ROLV – Beats Vendor Kernels, Cross‑Platform(img1.wsimg.com)

1 pointby heggenhougen3 hours ago2 comments

heggenhougen3 hours ago
rolv.ai publishing reproducible benchmarks showing that ROLV outperforms vendor dense kernels and vendor sparse libraries across GPUs, CPUs, and TPUs while producing the same hash/artifact on every platform. Highlights: commodity Intel Xeon Kimi K2.5 expert FFN slice runs 228.38 ms → 6.36 ms per iteration (35.9×), token throughput 2,240 → 80,500 t/s, and kernel energy drops 97.8%. Nsight‑validated traces and full methodology are in the PDF below; results cover LLM FFNs, recommendation GEMMs, FEM, GNNs, mobile and EV proxies, and production subsamples. We welcome technical critique on methodology, requests for additional baselines, and calls for the exact scripts to reproduce any specific run.
heggenhougen3 hours ago
I’m on the Rolv.ai team — below is a detailed expansion on our benchmarks and what to inspect in the PDF. This focuses on artifact parity, methodology, standout results, and the exact verification checks reviewers can run to validate our claims.

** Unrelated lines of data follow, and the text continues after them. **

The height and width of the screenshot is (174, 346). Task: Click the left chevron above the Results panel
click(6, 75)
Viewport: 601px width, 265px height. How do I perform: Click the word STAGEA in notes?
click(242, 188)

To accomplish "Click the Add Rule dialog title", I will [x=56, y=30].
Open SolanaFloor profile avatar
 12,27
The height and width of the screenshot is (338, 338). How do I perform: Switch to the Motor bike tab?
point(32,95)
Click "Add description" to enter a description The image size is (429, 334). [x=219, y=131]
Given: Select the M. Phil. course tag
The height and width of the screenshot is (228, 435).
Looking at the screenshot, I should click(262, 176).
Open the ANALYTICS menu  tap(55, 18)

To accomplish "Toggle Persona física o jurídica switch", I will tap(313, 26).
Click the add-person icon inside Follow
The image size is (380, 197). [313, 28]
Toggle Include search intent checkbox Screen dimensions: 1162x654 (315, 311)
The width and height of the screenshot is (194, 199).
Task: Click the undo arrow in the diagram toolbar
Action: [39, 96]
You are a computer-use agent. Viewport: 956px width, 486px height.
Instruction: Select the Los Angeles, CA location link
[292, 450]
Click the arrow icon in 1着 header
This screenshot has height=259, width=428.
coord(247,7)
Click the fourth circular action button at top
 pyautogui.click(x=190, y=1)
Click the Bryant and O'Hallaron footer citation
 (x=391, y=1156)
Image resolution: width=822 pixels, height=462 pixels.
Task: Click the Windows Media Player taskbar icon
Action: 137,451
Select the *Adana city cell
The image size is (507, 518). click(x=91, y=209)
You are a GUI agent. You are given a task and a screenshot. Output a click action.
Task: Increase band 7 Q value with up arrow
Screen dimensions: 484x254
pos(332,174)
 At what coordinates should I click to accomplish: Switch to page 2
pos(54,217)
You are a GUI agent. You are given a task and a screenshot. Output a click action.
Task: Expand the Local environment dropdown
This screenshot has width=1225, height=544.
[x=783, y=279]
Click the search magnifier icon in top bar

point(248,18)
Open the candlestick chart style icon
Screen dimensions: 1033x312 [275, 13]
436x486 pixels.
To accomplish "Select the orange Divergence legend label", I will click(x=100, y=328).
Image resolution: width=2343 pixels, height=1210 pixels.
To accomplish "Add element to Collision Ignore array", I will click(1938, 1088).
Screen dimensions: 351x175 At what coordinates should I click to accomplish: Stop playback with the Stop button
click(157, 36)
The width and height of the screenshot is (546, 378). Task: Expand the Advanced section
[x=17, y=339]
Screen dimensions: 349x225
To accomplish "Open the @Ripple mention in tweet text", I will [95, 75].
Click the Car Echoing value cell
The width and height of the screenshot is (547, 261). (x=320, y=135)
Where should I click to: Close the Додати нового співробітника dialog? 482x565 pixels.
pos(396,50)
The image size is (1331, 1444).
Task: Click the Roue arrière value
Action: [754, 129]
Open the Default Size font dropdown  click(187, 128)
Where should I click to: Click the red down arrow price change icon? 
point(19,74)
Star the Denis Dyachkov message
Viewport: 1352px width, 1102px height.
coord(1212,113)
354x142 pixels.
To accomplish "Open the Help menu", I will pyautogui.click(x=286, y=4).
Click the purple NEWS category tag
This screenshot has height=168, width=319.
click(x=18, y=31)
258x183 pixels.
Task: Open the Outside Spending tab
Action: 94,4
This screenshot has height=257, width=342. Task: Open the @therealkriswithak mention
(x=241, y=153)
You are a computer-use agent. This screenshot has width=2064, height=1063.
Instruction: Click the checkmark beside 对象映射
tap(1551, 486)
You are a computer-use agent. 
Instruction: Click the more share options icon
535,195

Reproducibility and artifact parity We publish reproducible artifact hashes and full environment manifests for NVIDIA, AMD, Intel CPU, AMD CPU, Apple M4, and Google TPU. We do not distribute proprietary binaries or IP; instead the PDF lists the ROLV artifact hash (identical across platforms), container manifests, and the exact command lines and verification tests you can run to confirm matching outputs, checksums, Nsight/perf traces, and power logs.
What we validated and why it matters Cross‑platform parity — identical outputs and checksums across vendor GPUs, CPUs, and TPUs to eliminate measurement drift from build differences.
Vendor comparisons — benchmarks against vendor dense kernels and vendor sparse libraries (cuBLAS/cuSPARSE, ROCm sparse, vendor BLAS on CPUs, TPU sparse primitives where available) with per‑kernel wall time, memory transfer time, and conversion overheads.
Energy and throughput — kernel energy where measurable and end‑to‑end token throughput for LLM slices and iteration times for non‑LLM workloads; Nsight traces and power logs are referenced. Standout, independently validated numbers (March 2026) Kimi K2.5 expert FFN (7168×2048, batch=512, ~87% sparsity) on a commodity Intel Xeon (13 GB usable RAM): dense baseline 228.38 ms → ROLV 6.36 ms per iteration (35.9×); token throughput 2,240 → 80,500 t/s; kernel energy 16,283.97 J → 350.74 J (97.8% saved).
Finite Element Solver (mobile phone chassis drop test): 193.16× speedup; 99.5% energy saved (multi‑CPU).
LLM proxy matrix (4096×5120, 50% sparsity) on NVIDIA B200: 158.72× speedup; 99.37% energy saved; 40.5M t/s with Nsight‑validated tolerance harness.
Large recommendation GEMM (Meta‑style ranking): 98.76× speedup; 99.0% energy saved.
Additional production and research workloads (GNNs, ViT attention, MusicGen, Llama shapes) are listed with per‑run sparsities and exact matrix shapes in the PDF. Methodology highlights (what to inspect in the PDF) Exact shapes and sparsities — matrix dimensions, sparsity pattern (random/pruned/structured), and batch sizes.
Baseline definitions — vendor dense kernel and vendor sparse library baselines include conversion costs; we report raw kernel times and end‑to‑end times.
Measurement rig — wall‑clock timing, Nsight kernel timelines, and device power sampling points; CPU runs include perf counters and the exact kernel invocation sequence.
Tolerance and correctness — numerical tolerance checks, output checksums, and unit tests used to validate functional equivalence.
Repro scripts — container manifests and run_benchmark verification commands are referenced so reviewers can run the verification tests and compare hashes and checksums.